'''

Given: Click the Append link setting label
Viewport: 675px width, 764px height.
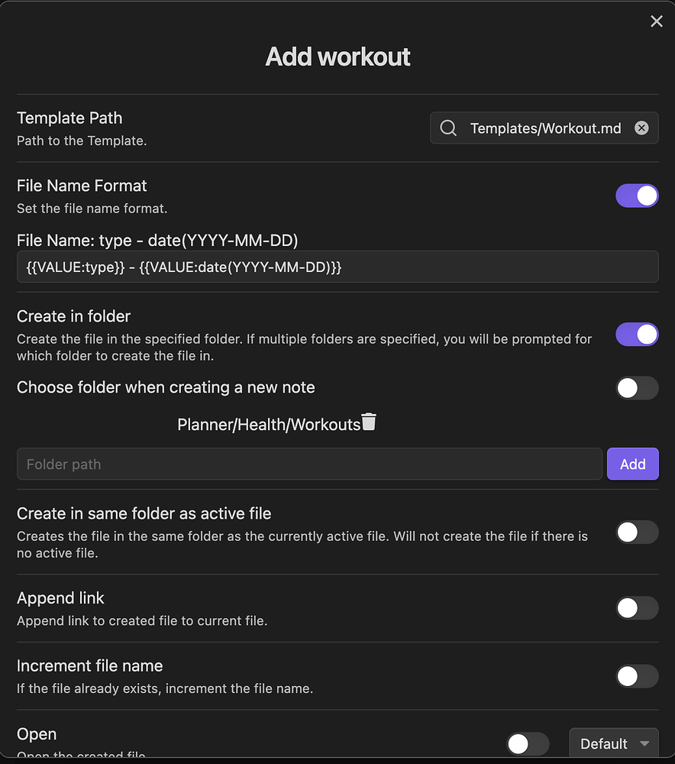Looking at the screenshot, I should coord(60,598).
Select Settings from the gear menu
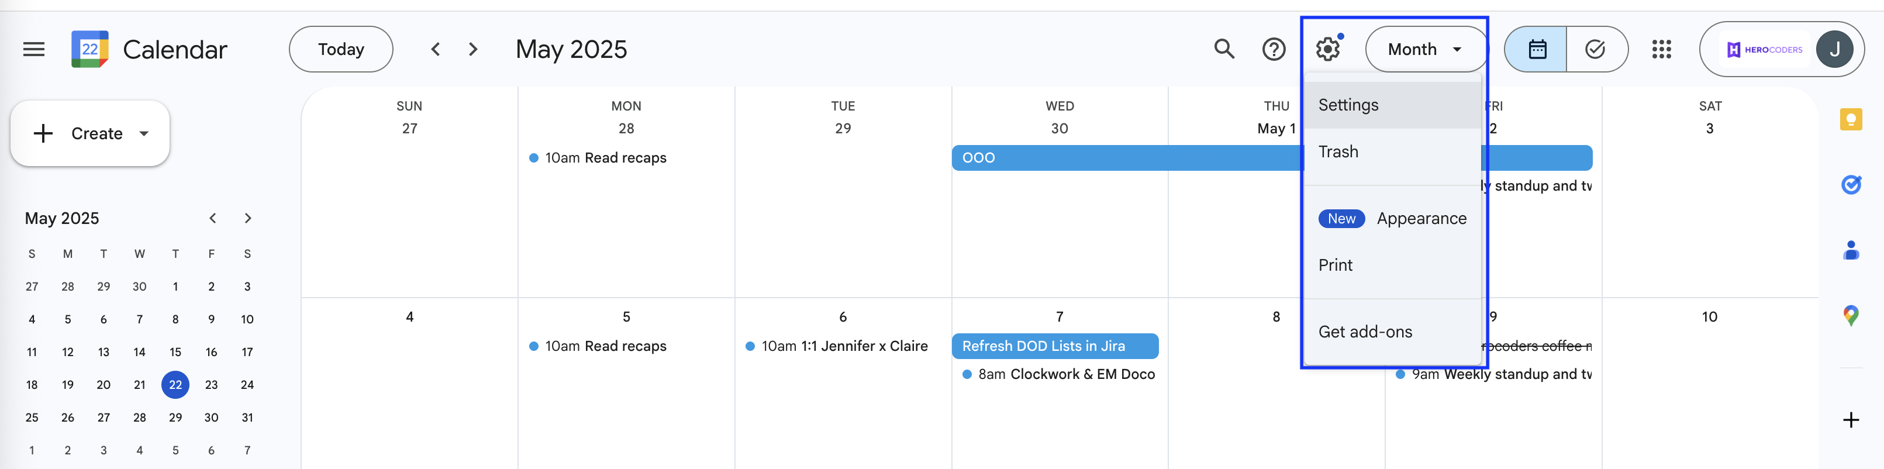 pyautogui.click(x=1393, y=105)

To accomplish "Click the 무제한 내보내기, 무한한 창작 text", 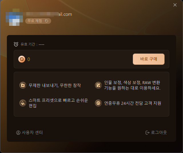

'''

» Problem description: Repeat each line of the material exactly, and drop any image it carries.

» Exercise answer:
Given: Click the Append link setting label
Viewport: 675px width, 764px height.
Looking at the screenshot, I should coord(60,598).
Select Settings from the gear menu
 pyautogui.click(x=1393, y=105)

To accomplish "Click the 무제한 내보내기, 무한한 창작 text", 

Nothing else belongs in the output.